__The problem__: Transcribe, exactly and in full, every line from the one including "The height and" to the end of the listing.
*** Input data ***
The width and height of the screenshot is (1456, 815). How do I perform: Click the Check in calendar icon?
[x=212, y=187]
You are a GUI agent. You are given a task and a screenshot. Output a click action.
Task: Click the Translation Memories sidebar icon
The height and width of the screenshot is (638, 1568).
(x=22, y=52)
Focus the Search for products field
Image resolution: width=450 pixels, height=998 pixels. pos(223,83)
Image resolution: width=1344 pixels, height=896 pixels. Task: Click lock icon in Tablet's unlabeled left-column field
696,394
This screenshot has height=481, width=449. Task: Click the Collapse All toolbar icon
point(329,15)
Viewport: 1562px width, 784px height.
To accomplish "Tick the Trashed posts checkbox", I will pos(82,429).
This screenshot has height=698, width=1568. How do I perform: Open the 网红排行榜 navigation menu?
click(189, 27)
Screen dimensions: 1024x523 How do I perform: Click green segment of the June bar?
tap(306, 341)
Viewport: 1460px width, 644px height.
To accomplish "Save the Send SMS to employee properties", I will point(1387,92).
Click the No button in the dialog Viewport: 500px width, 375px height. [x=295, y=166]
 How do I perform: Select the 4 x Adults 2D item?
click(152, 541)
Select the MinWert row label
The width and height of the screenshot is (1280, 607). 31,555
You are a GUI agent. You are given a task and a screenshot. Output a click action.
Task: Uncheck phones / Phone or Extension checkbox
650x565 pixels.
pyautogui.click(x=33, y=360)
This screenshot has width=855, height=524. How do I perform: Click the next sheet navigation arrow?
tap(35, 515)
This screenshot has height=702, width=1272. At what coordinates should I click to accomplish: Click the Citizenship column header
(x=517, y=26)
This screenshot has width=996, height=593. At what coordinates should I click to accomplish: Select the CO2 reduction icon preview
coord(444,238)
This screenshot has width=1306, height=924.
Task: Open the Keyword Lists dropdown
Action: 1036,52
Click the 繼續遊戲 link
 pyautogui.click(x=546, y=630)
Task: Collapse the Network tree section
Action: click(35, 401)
*** End of Input data ***
__Expected answer__:
The height and width of the screenshot is (638, 1568).
(x=22, y=52)
Focus the Search for products field
Image resolution: width=450 pixels, height=998 pixels. pos(223,83)
Image resolution: width=1344 pixels, height=896 pixels. Task: Click lock icon in Tablet's unlabeled left-column field
696,394
This screenshot has height=481, width=449. Task: Click the Collapse All toolbar icon
point(329,15)
Viewport: 1562px width, 784px height.
To accomplish "Tick the Trashed posts checkbox", I will pos(82,429).
This screenshot has height=698, width=1568. How do I perform: Open the 网红排行榜 navigation menu?
click(189, 27)
Screen dimensions: 1024x523 How do I perform: Click green segment of the June bar?
tap(306, 341)
Viewport: 1460px width, 644px height.
To accomplish "Save the Send SMS to employee properties", I will point(1387,92).
Click the No button in the dialog Viewport: 500px width, 375px height. [x=295, y=166]
 How do I perform: Select the 4 x Adults 2D item?
click(152, 541)
Select the MinWert row label
The width and height of the screenshot is (1280, 607). 31,555
You are a GUI agent. You are given a task and a screenshot. Output a click action.
Task: Uncheck phones / Phone or Extension checkbox
650x565 pixels.
pyautogui.click(x=33, y=360)
This screenshot has width=855, height=524. How do I perform: Click the next sheet navigation arrow?
tap(35, 515)
This screenshot has height=702, width=1272. At what coordinates should I click to accomplish: Click the Citizenship column header
(x=517, y=26)
This screenshot has width=996, height=593. At what coordinates should I click to accomplish: Select the CO2 reduction icon preview
coord(444,238)
This screenshot has width=1306, height=924.
Task: Open the Keyword Lists dropdown
Action: 1036,52
Click the 繼續遊戲 link
 pyautogui.click(x=546, y=630)
Task: Collapse the Network tree section
Action: click(35, 401)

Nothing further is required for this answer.